If Rob Reiner, the director of those great films, had died of cancer, or in a car accident, these would have been my elegiac thoughts on the passing of a man and an era. The era passed some time ago, and the man had ceased to produce work of that caliber some time ago as well, but there is a finality to death that prompts this kind of sunset view.
But that’s not how Reiner died. And in light of the work that defined his legacy, it struck me as perversely fitting, horribly apropos for our awful era, that the director of that body of charming, heartwarming work was murdered, along with his wife, apparently by their own son. It’s a crime that is almost unfathomable in its awfulness, to die in such a fashion at the hands of someone about whom you care more than anyone, who you raised and therefore whose actions you cannot help but blame yourself for, and which you know will destroy them as well. It’s just about the worst thing I can imagine happening to anyone. I hope against hope that neither Reiner nor his wife knew what was happening, that neither of them saw their killer; at least then they might have been spared the absolute worst. But with a stabbing death, that’s unlikely.
Then, as if to place a rotten cherry on this bloody sundae, when he learned of Reiner’s death the president of the United States responded by fantasizing that he had been murdered by one of the president’s own supporters. Why? So that he could wag his finger at the dead man, saying that this is what he should have expected would happen for giving voice to his loathing of the president, his country’s mortal god and savior. It would have been scraping the bottom of the barrel, and therefore par for the course, if the president had merely taken the opportunity of Reiner’s death to call him a loser and a has-been. But in this case he dug right through the bottom and kept going, aiming to go right through the earth and come out somewhere in the vicinity of North Korea.
Quite apart from everything else one might say about it, both Reiner’s murder and Trump’s reaction are well-night impossible to imagine from inside the context of Reiner’s greatest films. I said that his end would resonate as the end of an era regardless, but the manner of his end and its reception by our duly-elected president were not just awful, but so emphatically, outrageously outside the realm of normal that they resound like the slamming of some great, heavy door. Yet on this side of that door is where we—all of us—live now, and we are the ones who built and slammed it. Reiner’s great movies were products of the 1980s; so is Donald Trump. Somehow these things are connected, and the connection is us. As my fellow Substacker Damon Linker said, when we gaze on Trump’s vile behavior we’re looking in a mirror, because we, in full knowledge of who he is, gave him the power and position he has. He is our creation as surely as Nick Reiner was the creation of his parents, and our horror at what he does should be not so dissimilar to what theirs must have been in their last moments.

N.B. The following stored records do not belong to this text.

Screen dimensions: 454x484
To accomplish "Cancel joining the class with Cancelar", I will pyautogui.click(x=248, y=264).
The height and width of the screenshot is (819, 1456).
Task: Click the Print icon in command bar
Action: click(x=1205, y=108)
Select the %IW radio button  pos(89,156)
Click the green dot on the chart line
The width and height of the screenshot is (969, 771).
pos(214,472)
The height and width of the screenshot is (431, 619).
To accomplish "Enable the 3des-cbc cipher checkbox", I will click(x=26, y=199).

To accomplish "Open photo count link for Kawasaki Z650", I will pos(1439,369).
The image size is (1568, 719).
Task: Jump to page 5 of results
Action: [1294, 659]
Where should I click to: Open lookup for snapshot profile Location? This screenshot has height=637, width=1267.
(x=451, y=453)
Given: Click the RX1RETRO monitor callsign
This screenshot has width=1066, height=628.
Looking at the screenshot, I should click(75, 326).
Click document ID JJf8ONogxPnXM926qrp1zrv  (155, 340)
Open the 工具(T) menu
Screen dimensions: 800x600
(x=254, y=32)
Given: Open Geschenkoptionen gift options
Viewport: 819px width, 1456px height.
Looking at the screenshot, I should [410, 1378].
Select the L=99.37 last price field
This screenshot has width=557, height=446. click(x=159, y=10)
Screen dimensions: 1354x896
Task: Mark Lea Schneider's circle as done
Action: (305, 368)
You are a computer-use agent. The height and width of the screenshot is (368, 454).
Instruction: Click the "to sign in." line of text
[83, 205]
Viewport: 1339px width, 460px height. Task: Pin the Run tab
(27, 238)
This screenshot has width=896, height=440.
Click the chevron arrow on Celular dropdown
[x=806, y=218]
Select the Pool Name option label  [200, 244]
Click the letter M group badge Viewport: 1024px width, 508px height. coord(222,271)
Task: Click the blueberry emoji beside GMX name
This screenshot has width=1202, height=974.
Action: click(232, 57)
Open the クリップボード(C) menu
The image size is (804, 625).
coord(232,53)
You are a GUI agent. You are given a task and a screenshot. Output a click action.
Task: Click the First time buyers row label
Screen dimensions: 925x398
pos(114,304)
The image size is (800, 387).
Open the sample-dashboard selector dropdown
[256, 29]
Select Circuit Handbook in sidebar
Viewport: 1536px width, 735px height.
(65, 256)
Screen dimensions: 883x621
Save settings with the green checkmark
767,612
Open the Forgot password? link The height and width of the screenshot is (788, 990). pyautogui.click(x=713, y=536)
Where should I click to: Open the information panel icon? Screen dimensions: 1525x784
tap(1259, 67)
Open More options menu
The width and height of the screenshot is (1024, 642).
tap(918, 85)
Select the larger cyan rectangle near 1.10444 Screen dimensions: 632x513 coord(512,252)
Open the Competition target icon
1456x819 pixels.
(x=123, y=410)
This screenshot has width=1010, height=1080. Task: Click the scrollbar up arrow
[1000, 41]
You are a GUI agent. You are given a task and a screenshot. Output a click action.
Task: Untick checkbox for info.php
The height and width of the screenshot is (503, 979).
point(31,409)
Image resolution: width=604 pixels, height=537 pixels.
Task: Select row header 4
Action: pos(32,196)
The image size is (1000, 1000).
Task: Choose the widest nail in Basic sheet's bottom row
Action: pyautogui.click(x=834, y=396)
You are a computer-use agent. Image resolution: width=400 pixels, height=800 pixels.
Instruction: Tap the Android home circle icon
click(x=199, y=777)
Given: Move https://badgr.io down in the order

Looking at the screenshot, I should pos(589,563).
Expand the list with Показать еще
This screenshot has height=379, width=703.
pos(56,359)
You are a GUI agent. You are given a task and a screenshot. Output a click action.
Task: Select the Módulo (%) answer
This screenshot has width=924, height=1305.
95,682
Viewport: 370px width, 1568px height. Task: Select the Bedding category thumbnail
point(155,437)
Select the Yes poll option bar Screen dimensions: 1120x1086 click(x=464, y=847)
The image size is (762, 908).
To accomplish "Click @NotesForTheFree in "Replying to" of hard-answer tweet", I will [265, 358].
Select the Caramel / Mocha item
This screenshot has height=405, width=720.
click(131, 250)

Perhaps it’s absurd for me to be writing about a family tragedy and the loss of an artist when I could be writing about the massacre on Bondi Beach or any number of other recent events that many would argue sound the same drumbeat of doom but louder and more insistently. But for me Reiner’s death, because of the kinds of films he made at his best, tolls most in sync with this dismal moment in time.
Baruch dayat ha-emet is what you say when you hear of someone’s death. “Blessed is the true judge.” God help the rest of us if that is so.


The crime seems to underline our horrid moment in a way that I imagine the Tate-LaBianca murders did for the sixties. The id given flesh and acted out against Hollywood.